Like I said the main difference is on one hand the puck stays on the ice with the players and on the other hand it leaves the ice where players can't follow.

It's like if a receiver in football could go over the sidelines 2" to make a TD since 2" is not that big of a difference, right?. Delay of game is justified, like pushing the net off it's moorings.
For the other poster, icing can be the result of a failed long pass and the referee can waive it off. It happened a couple of times last night.
When it's intentional....could you imagine giving a penalty each time the net went of its moorings?? That's what's happening with the puck in the stands rule.

And as for your football analogy...the football team dosent get a penalty for that.
There was an other footal comparaision with intetional grounding....well..that's cause it's intentional...there is not such thing as accidental grounding. That would be a fumble or something.

Delay of game penatlies should penalize the intention.

Heh...that just reminded me of one of the stupidest delay of game calls I have ever seen. It was when I was atom we were playing in a tournament.

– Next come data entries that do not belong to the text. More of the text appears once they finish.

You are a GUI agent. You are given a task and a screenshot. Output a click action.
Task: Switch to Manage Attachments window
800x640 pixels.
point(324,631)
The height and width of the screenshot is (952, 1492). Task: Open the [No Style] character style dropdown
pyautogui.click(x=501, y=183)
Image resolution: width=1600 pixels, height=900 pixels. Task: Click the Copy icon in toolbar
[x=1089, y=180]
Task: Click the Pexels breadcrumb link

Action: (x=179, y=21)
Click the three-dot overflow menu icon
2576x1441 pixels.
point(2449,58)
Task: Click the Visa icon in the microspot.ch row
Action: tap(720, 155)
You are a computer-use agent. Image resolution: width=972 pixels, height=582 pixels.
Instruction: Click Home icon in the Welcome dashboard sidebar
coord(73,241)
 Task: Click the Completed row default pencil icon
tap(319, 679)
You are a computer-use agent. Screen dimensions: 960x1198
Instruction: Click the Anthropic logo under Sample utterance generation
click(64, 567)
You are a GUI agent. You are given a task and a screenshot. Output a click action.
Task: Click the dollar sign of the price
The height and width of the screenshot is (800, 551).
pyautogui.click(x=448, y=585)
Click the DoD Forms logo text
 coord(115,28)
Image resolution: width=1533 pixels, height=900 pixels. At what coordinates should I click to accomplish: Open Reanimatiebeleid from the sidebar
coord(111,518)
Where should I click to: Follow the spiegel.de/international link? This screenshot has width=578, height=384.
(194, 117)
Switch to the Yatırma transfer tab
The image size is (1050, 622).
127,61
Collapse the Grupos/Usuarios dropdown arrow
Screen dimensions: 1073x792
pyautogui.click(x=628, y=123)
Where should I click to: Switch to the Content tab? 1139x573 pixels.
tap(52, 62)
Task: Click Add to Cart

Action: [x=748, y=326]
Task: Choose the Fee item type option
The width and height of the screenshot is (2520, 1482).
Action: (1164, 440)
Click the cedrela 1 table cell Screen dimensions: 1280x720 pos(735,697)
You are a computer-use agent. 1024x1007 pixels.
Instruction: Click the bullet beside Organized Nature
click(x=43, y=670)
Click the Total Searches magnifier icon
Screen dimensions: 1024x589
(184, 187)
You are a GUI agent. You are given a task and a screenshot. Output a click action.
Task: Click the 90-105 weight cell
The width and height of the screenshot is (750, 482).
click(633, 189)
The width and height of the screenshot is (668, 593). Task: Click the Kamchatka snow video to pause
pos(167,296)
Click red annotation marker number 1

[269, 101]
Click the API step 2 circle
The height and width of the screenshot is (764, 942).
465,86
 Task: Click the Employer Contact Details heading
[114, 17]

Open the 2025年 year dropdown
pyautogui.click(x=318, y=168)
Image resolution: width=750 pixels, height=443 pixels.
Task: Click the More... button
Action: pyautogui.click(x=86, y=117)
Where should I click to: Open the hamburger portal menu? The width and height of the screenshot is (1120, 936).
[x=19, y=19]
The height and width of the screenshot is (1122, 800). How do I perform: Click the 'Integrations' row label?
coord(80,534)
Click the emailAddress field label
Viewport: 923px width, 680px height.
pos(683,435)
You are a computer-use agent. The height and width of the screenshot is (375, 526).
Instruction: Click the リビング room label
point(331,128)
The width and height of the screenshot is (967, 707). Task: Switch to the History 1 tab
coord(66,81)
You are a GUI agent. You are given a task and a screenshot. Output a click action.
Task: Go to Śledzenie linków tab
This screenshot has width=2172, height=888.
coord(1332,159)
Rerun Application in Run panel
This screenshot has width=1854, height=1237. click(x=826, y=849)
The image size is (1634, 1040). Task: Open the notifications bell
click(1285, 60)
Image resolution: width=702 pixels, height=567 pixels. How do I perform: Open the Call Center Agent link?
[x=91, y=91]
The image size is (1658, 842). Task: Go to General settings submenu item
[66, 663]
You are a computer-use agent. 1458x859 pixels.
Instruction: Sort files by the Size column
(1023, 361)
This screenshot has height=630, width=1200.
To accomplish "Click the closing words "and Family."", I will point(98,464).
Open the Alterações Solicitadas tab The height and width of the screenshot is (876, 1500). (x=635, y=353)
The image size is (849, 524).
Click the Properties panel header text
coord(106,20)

The NHL had a new rule it was something like where if a player froze the puck under his body there was a delay of game penalty. I'm not quite sure of the specifics of the rule tho...maybe some of you will remember it. Anyway right in front of our bench a kid from our team falls along the boards and breaks his clavicule. He's in pain lying on the ice on his back but the puck is under him. He got a 2 minute penalty for delay of game. The referee was prety young and I remember my father(he was the coach) going balistic over that call.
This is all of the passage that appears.